Ruth McArthur’s work has appeared in Blue Heron Review, Ocotillo Review, Voices de la Luna and Underwood Press. Her first poetry collection, Persistence, is available on Amazon. Ruth McArthur was a mother, grannie, and writer who passed away in September 2025. As a certified Texas Master Naturalist, (Hill Country Chapter, 2008) she became interested in birds and birding. Most importantly, as a naturalist, her eyes were opened to what was right in front of her. Ruth and her husband, Craig, lived for over 20 years along a creek outside a small town outside San Antonio. The property was under a Wildlife Management Valuation, which Ruth administered. Projects included managing the native but invasive Ashe juniper, urging old agricultural fields to become prairies once again, caring for the riparian zones, and managing habitat for deer and songbirds.

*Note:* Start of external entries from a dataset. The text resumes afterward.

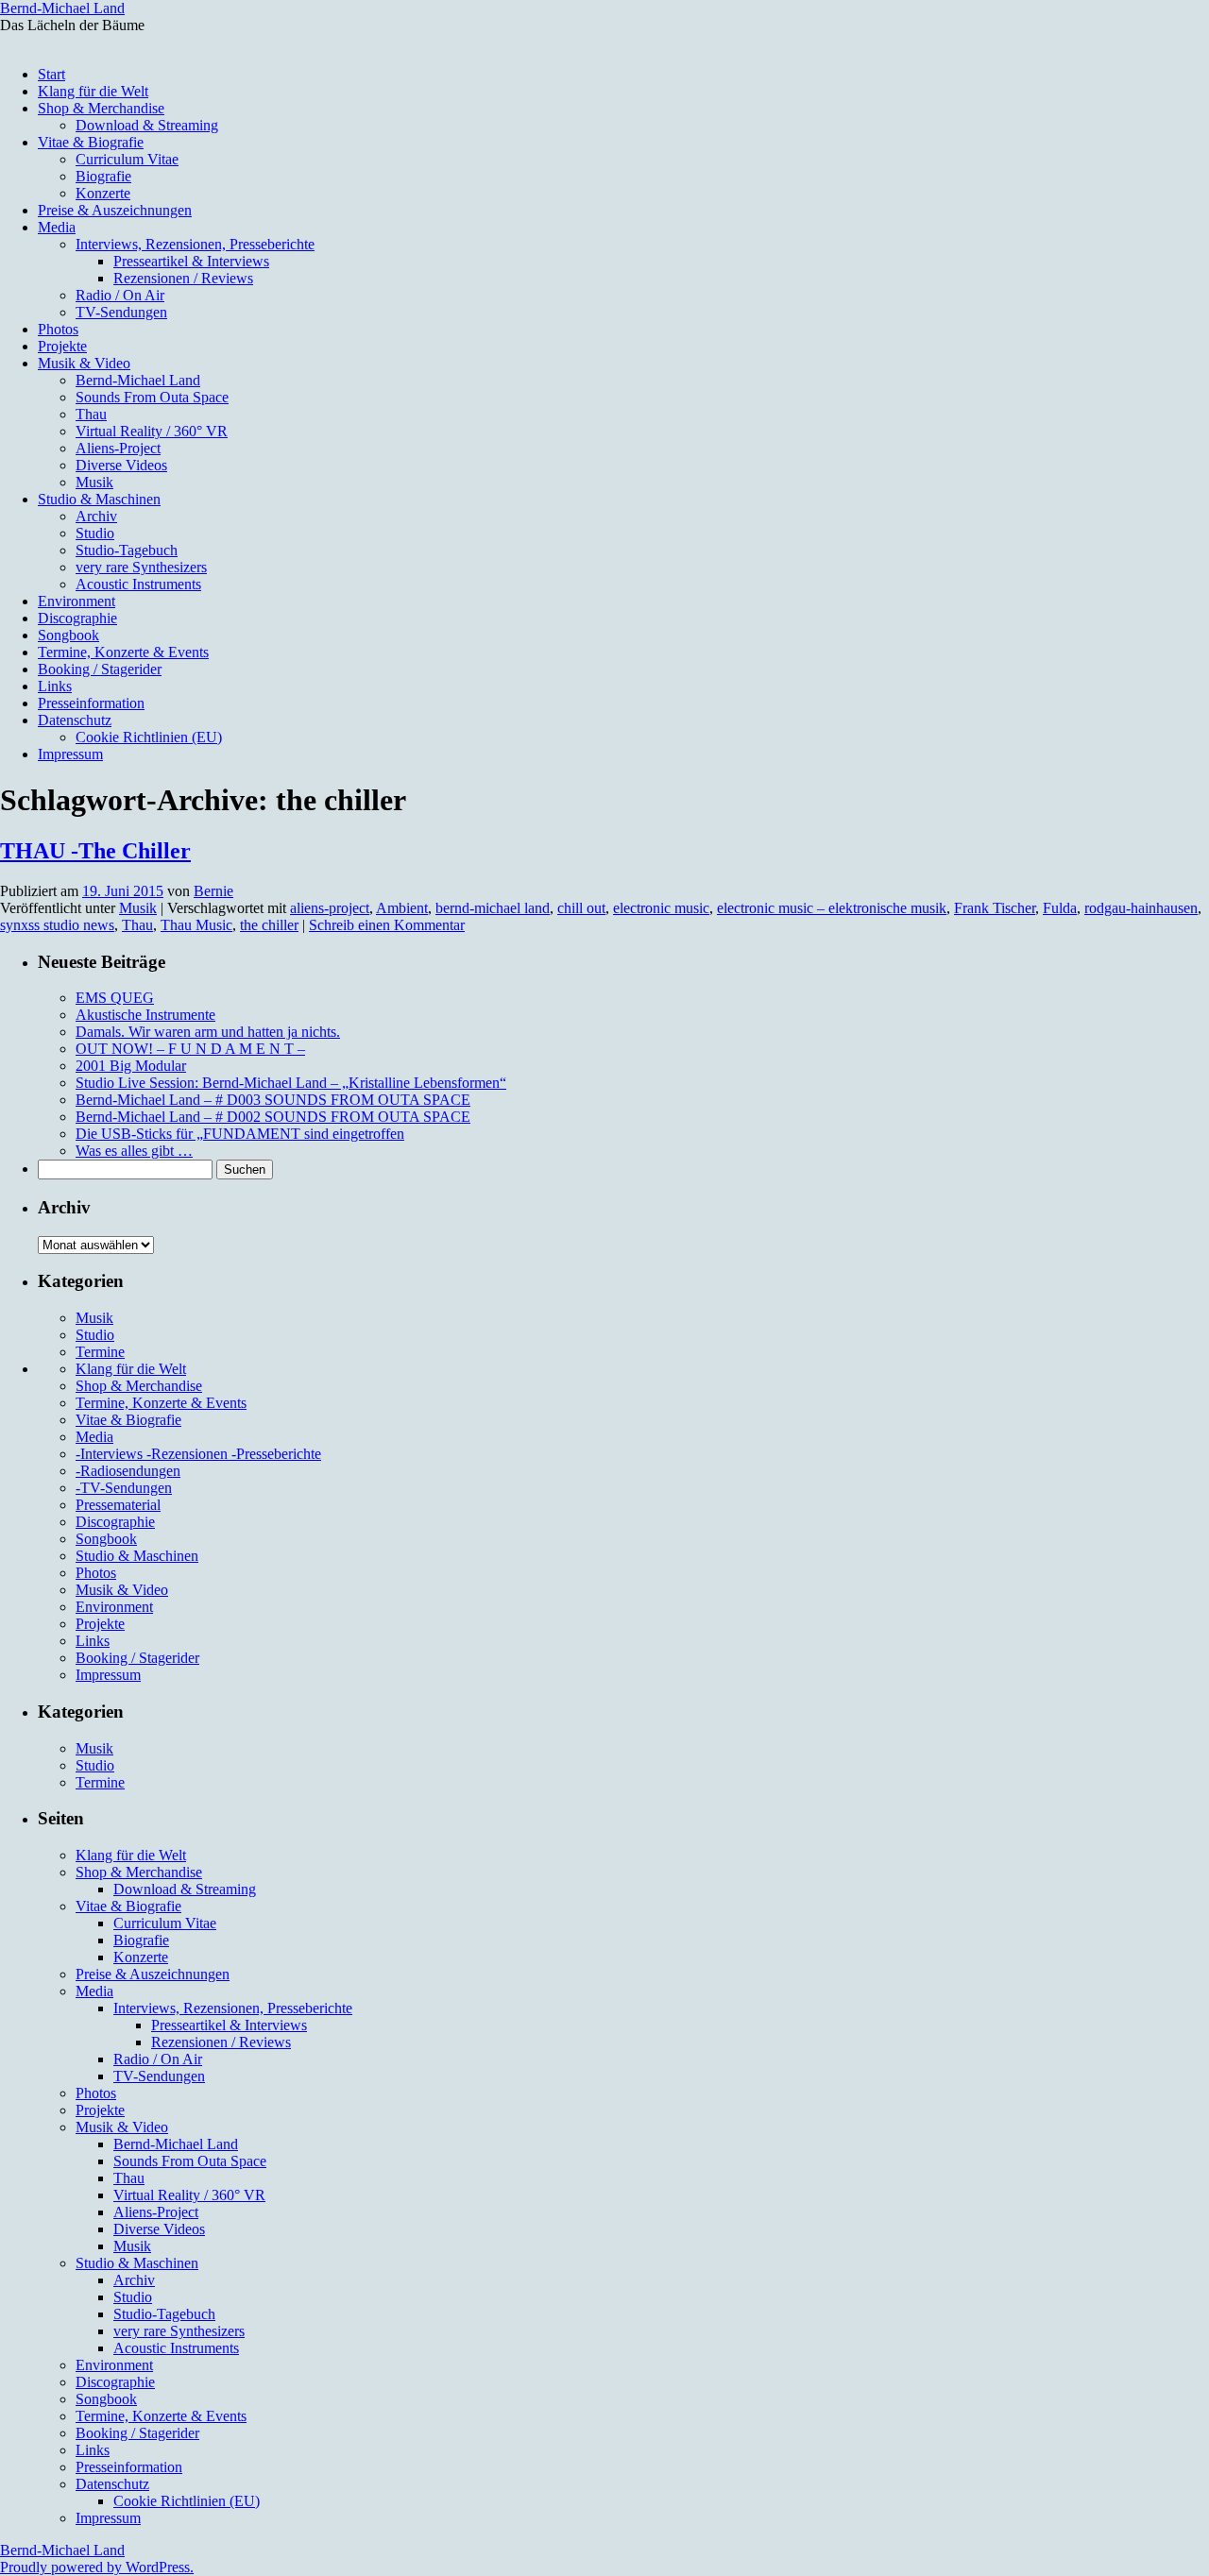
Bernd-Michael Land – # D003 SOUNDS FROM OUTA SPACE (273, 1100)
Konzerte (103, 193)
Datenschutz (74, 720)
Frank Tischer (994, 908)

In 2020, Ruth and Craig moved to Boston—a few blocks from her daughter’s family. It was from this move that her final collection, Neighborhood Watch, was born. If you asked Ruth, she would have told you that her greatest accomplishment as an author was that her young grandson once chose a warty pumpkin for Halloween simply because she once wrote a book for him, Bumpy Pumpkin. https://www.instagram.com/ruthmcarthur_author/
PRAISE:
Some people look out the window and see the chaos. Others see cosmos—both the flower and the infinite. Neighborhood Watch is a collection of poems that tilts gently toward joy, where lilies of the valley bloom beside empty coffee cups, and butterflies rise above crumpled cigarette packs. A grandmother’s observations, filled with empathy and wonder, remind us how to keep our hearts open.
–Julie Martin
Ruth serves up moments, at once both singular and universal, with delightful detail and precision. She shows us asthmatic rat terriers, women in mauve nylon pajamas, and the magic trick box disappearing into memory. And her grandsons—boy who giggle with the unkempt Bucket Man, are uncomprehending at dead baby blue jays and throw rocks into the cove just like, and thoroughly unlike, so many children before them. Her deep textures of everyday life challenge us to look deeper at the people, events, or world endings that we might not be noticing along the way.